Autre preuve, de l’importance croissante du hot-dog dans sa version veggie, l’annonce par Ikea (qui en plus d’être un géant de l’ameublement est aussi un poids lourd de la restauration avec ses restaurants), de la mise à la carte de manière permanente d’un hot-dog veggie (composé d’une saucisse à base de lentilles corail et de quinoa) pour 1€.
Tendance 3 : le hot-dog métissé
La « fusion food » s’empare aussi du hot-dog, confirmant ainsi son passage d’icône de la culture américaine à aliment universel pour toutes les cultures culinaires.
Dans les réinterprétations les plus connues, et diffusées à grande échelle, on peut mentionner les k-corn dogs, à savoir la version coréenne des hot-dogs. Soutenu par l’engouement des jeunes générations pour la k-pop et la k-food, le corn dog est même progressivement en train de devenir le plat emblématique de la culture culinaire coréenne à l’international devant le bibimbap.
Toujours en Orient, on peut aussi mentionner le hot-dog banh-mi et le hot-dog au kimchi qui proposent, chacun à sa façon, une fusion entre cultures américaine et asiatiques.
Tout récemment à Paris, façon levantine cette fois-ci, le chef étoilé israélien Assaf Granit propose, dans sa nouvelle cave à manger Shana, un hot-dog merguez, aïoli, shakshuka vert.
Plus proche géographiquement de ses racines américaines, le hot tortilla dog (où le pain, comme vous pouvez l’imaginer, est remplacé par une tortilla) incarne la fusion du hot-dog et de la tortilla mexicaine. Dans la même veine de fusion food latino-américaine, la Cheffe d’origine mexicaine Bricia Lopez, installée à Los Angeles, propose un hot-dog cuit avec la technique de l’asado (entouré de fines tranches de bacon et cuit lentement au feu de bois) et garni de piments japaleno.
Gourmet, veggie ou métissé, le hot-dog se décline donc à toutes les sauces. Un nouveau terme a même été créé pour traduire cette tendance à l’hyper personnalisation du hot-dog : le loadded-dog qui image bien ce principe d’accumulation des sauces et ses toppings pour faire un hot-dog à son goût.
Tendance 4 : le hot-dog lifestyle
Si jusque-là vous avez à peu près suivi, je pense que vous n’êtes malgré tout pas prêt pour ce qui va suivre. En effet, le hot-dog, au-delà d’un simple aliment, est devenu ces dernières années un véritable phénomène lifestyle et un marqueur statutaire revendiqué. Il permet d’afficher son appartenance à une certaine culture citadine, décontractée et branchée et donc … hype.
Désormais, non seulement le hot-dog se mange, mais il se porte et il décore les intérieurs pour des prix loin de ceux originels d’un en-cas populaire.

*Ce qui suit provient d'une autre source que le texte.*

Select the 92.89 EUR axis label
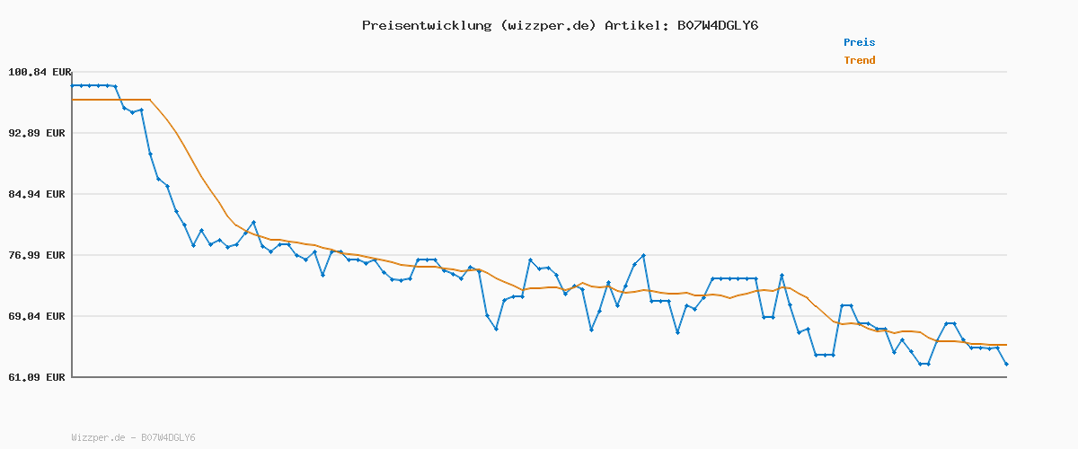This screenshot has height=449, width=1078. click(39, 133)
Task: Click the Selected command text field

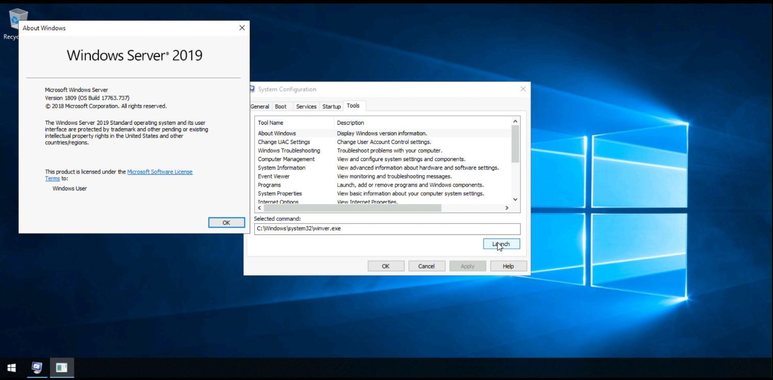Action: tap(387, 229)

Au rayon mode, on peut notamment citer le sac hot-dog Moschino (revendu actuellement autour de 500€ sur Vestiaire Collective), le porte-monnaie Kate Spade (sold out) ou la pochette entièrement sertie de cristaux et en forme de hot-dog proposée pour la modique somme de 5 995$.
Au rayon aménagement intérieur, la très tendance Maison Deux propose quant à elle un tapis hot-dog pour faire de sa maison un « statement » (sic). Pour aller encore plus loin (si l’envie vous en dit !), l’enseigne de design italienne Seletti a même à son catalogue un canapé hot-dog entièrement fabriqué en Italie.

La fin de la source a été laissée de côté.